What was once largely an Eastern Washington issue with drought, extreme storms, and unmanaged wildlands near population centers are a grim reminder of the escalating threat of wildfires impacting communities on the west side of the state.

These fires do not have to be next door to have negative impacts. As we’ve seen throughout the Pacific Northwest, smoke days are no longer anomalies; they have become the new normal. This stark reality demands a return to the fundamentals of forest management, prioritizing proactive measures to mitigate the devastating consequences of these increasingly frequent and sometimes catastrophic fires.

With great challenges come great opportunities if we are brave enough to embrace innovative solutions to a changing climate. In my day job I advocate for building beautiful housing, schools, libraries and workplaces with wood coming from forest health treatments that may not otherwise get to market. In fact, it’s the demand for wood that helps us fund critical forest health treatment. Mass timber can help to address many issues we have in our forests and cities, from affordable housing to using material that could otherwise go up in smoke.

Our national forests have seen decades of unmanaged growth because of political decisions that, while well-intentioned, have inadvertently contributed to the current crisis. By preventing active forest management, we’ve allowed fuel loads — deadwood, underbrush, and densely packed trees — to accumulate to dangerous levels.

Thinning operations can create defensible space around communities and improve forest health. Active management should be encouraged by the communities threatened, and for those who vacation there and do not have to live with the risk, you should understand why we are concerned.

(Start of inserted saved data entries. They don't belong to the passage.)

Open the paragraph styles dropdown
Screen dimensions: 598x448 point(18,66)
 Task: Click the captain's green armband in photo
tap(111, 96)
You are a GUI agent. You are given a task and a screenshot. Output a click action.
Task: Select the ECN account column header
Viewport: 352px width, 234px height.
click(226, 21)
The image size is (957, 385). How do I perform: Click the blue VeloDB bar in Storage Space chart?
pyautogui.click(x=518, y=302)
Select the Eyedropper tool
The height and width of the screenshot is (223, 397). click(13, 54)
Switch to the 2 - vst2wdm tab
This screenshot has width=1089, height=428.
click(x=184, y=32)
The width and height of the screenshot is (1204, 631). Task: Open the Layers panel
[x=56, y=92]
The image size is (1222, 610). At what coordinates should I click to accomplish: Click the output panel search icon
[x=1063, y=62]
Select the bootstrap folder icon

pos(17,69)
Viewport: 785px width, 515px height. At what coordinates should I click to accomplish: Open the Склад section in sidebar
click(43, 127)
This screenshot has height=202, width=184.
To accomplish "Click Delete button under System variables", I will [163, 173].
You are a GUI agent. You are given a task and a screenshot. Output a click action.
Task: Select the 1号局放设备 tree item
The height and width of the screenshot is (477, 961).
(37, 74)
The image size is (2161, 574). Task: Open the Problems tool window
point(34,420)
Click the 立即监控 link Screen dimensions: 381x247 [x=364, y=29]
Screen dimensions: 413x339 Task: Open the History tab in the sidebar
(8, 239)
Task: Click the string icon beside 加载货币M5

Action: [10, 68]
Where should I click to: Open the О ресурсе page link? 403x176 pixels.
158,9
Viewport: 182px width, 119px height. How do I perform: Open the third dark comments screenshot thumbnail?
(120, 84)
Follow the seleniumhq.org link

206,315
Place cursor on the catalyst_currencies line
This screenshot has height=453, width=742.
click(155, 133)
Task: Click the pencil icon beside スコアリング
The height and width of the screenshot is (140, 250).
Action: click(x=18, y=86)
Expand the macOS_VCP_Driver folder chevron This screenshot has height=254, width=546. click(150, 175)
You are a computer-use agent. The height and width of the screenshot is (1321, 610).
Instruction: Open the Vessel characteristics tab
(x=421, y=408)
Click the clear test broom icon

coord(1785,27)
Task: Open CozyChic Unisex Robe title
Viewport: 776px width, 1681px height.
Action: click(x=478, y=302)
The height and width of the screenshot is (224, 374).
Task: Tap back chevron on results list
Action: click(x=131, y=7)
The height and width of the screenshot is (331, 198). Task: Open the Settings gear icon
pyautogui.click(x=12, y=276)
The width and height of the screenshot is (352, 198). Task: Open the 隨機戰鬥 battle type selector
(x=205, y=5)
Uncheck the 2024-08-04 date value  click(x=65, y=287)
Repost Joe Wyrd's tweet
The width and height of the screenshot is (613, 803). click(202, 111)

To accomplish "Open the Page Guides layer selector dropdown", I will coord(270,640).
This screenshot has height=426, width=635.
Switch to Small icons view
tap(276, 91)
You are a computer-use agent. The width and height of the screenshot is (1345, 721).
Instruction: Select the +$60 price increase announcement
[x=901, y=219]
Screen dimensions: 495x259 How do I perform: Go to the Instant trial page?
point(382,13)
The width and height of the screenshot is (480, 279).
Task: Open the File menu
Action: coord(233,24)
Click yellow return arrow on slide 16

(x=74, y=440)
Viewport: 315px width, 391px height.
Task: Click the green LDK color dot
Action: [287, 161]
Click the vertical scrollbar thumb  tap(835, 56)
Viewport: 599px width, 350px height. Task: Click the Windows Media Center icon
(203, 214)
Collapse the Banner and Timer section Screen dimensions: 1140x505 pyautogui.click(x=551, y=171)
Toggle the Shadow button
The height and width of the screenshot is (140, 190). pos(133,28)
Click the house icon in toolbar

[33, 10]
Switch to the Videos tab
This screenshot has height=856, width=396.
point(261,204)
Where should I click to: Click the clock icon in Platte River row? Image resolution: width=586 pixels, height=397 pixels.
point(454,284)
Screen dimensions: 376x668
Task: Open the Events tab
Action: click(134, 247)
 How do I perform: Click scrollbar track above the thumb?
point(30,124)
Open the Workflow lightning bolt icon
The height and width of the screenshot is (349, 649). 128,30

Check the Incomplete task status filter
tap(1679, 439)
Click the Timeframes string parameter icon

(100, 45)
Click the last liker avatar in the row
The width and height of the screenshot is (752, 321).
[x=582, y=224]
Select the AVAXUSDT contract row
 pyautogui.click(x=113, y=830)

There are multiple landscape plans and blueprints to follow, informed by and developed collaboratively with the environmental community, timber industry and tribes at the table. It’s about restoring ecological balance and creating more resilient ecosystems.

Thinning operations can generate positive impacts for rural economies and generate material for climate- friendly building materials like mass timber. Also, if you live in these areas, you know that property insurance rates are skyrocketing. Actively managing forests at risk of fire is a solution that solves more than one problem; healthier forests, rural jobs, and less potential for catastrophic wildfire.

In the Pacific Northwest we have some of the strongest, science-based forest protections in the world; the Forests & Fish Law uses science to improve forest roads and culverts, enlarge buffer zones along streams and protect unstable slopes. We manage private forestlands extremely well, harvesting captured carbon in locally sourced wood and replanting three trees for each one harvested to capture even more carbon. Where there are foresters, there is a plan to sustain healthy forests.

The consequences of inaction extend far beyond the immediate vicinity of the fire. In British Columbia and throughout the American West, we see the peril where vast amounts of unmanaged forestland have become increasingly susceptible to insect infestations, such as the mountain pine beetle. These infestations weaken trees, making them more vulnerable to fire and contributing to large-scale forest die-offs.

We need to be bold by embracing our time-proven, science-based approach to forest management, one that deemphasizes political winds and prioritizes prevention, community safety and innovative solutions like using mass timber. Working together we can help make the Pacific Northwest as climate resilient as possible.

Erica Spiritos is director of the Washington Mass Timber Accelerator, which advocates the production and use of locally manufactured mass timber in construction.